What to do - Using the material below, print the line that contains "You are a computer-use", the line that contains "Instruction: Select Maßnahmen", and every line in between, exactly and nothing else.

-- Dataset records follows --

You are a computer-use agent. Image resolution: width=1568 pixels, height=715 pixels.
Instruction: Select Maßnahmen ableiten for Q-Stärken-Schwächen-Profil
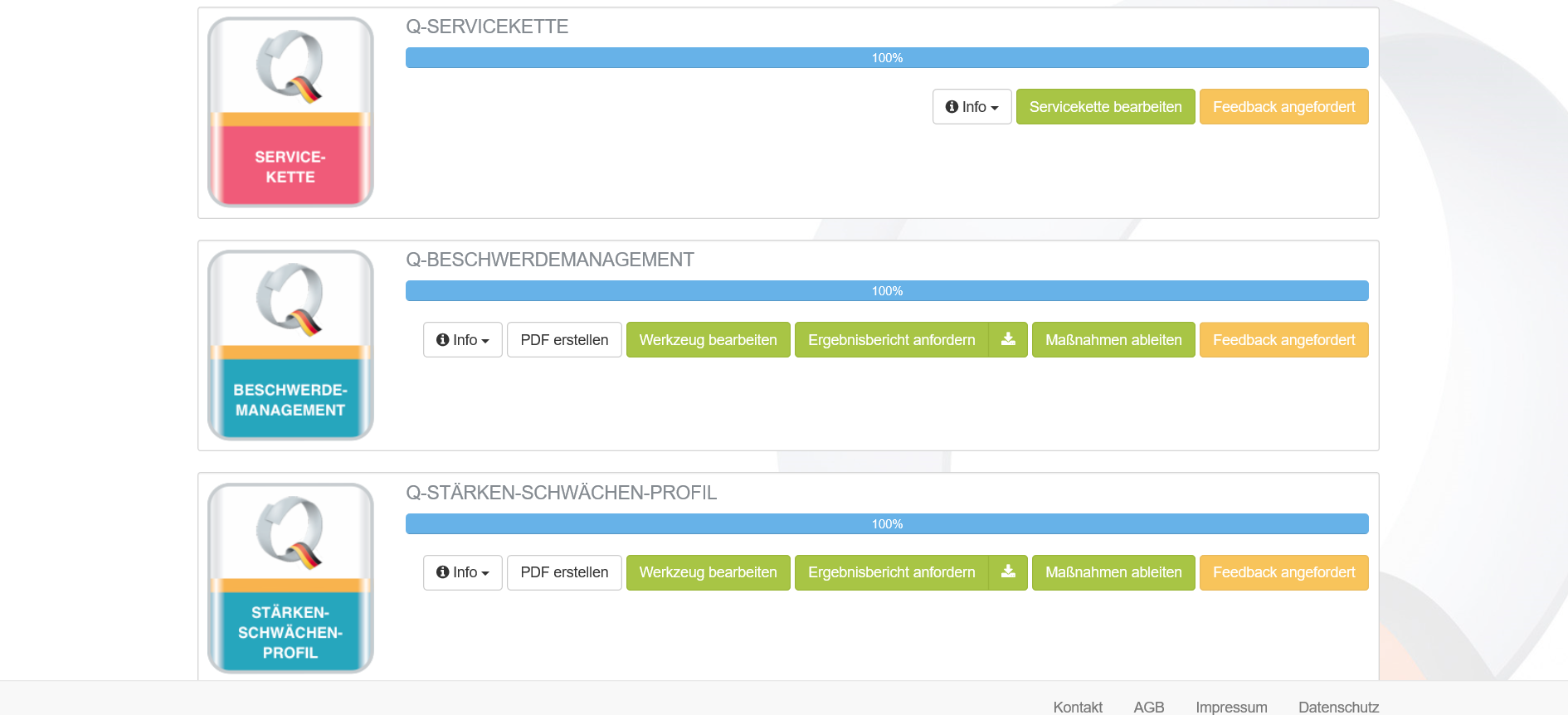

-- Dataset records concluded --
-- Dataset records follows --

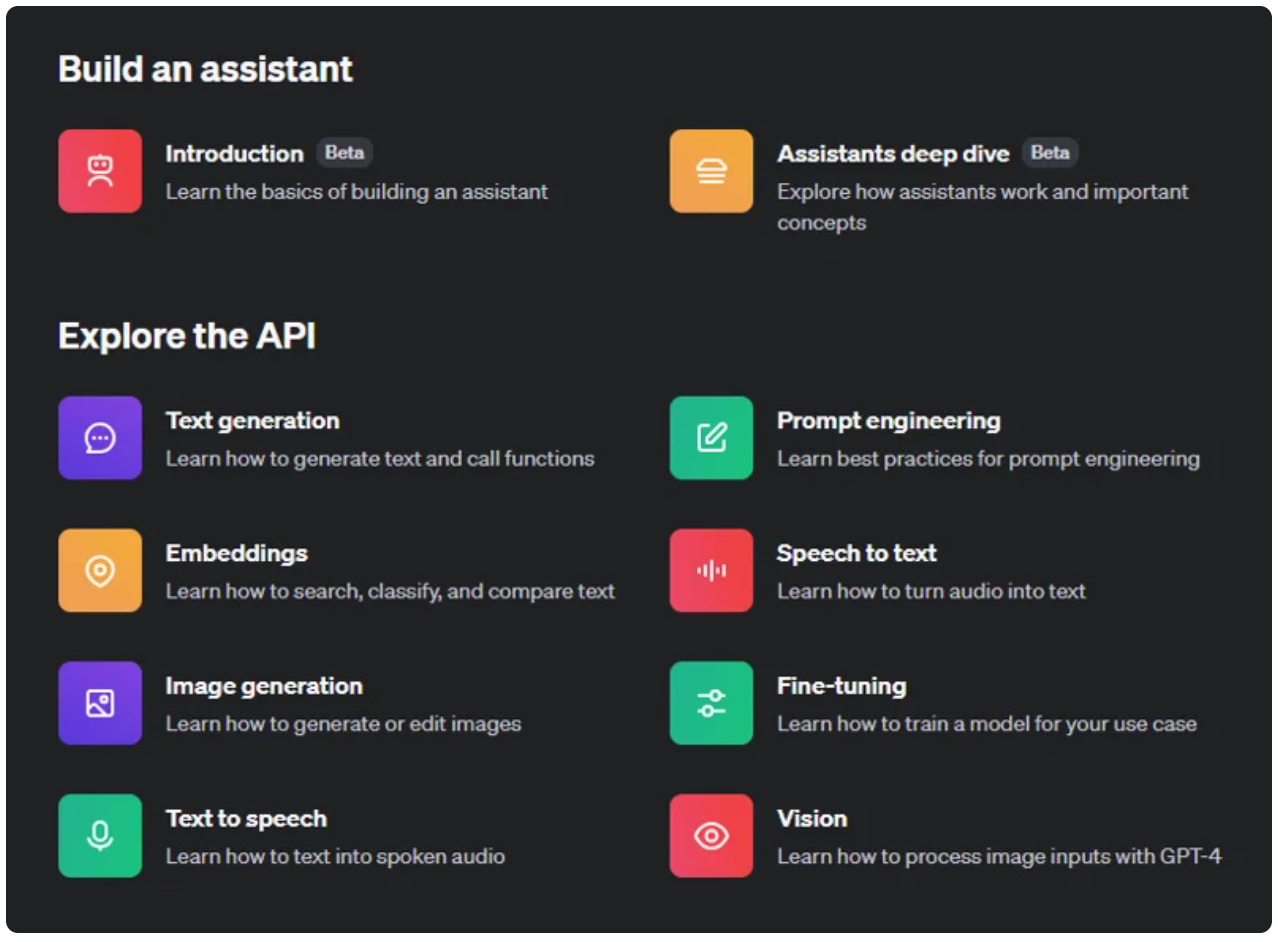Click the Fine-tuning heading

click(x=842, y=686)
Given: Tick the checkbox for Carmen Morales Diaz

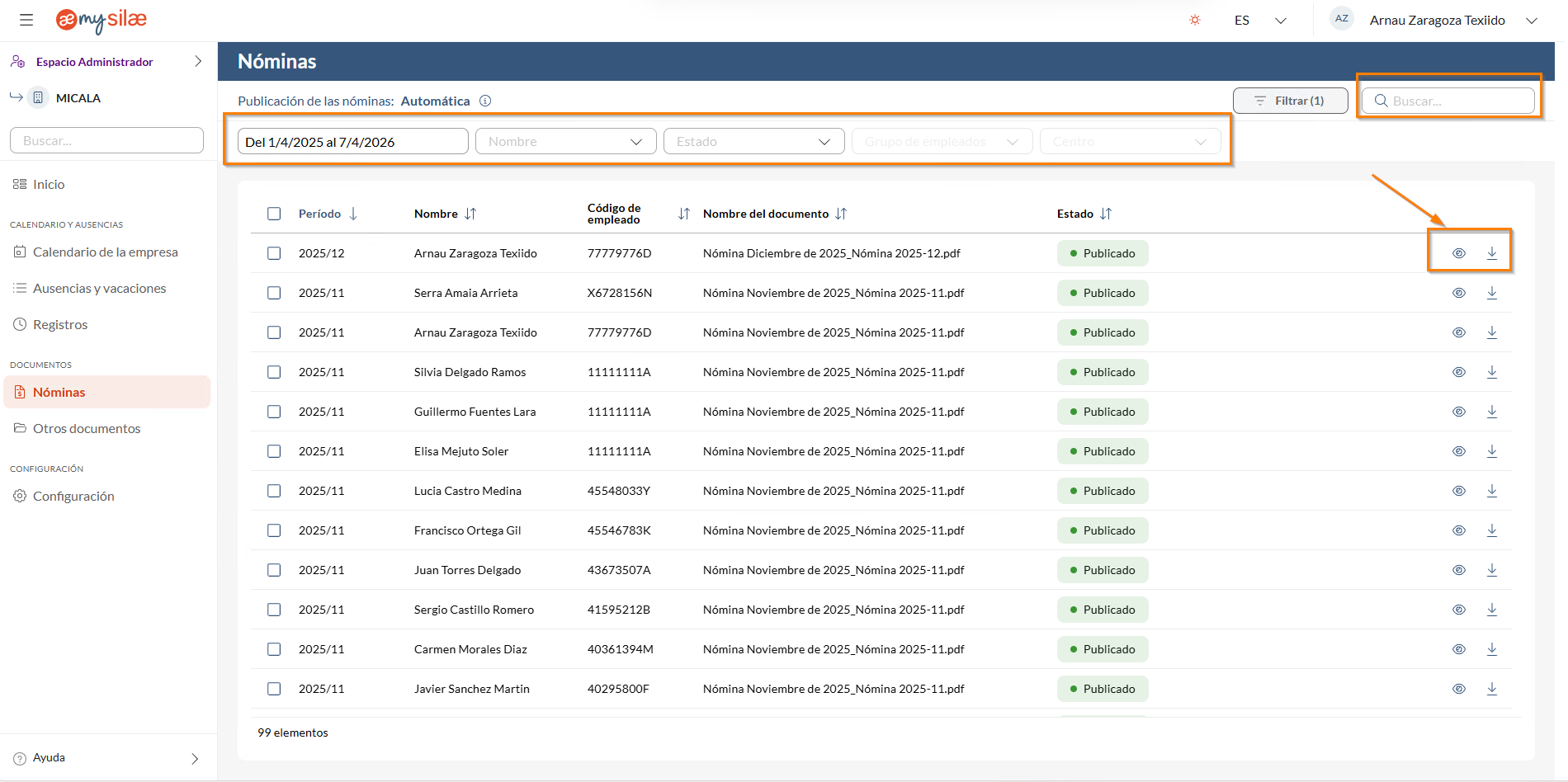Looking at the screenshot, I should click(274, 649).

-- Dataset records concluded --

Exercise result -
You are a computer-use agent. Image resolution: width=1568 pixels, height=715 pixels.
Instruction: Select Maßnahmen ableiten for Q-Stärken-Schwächen-Profil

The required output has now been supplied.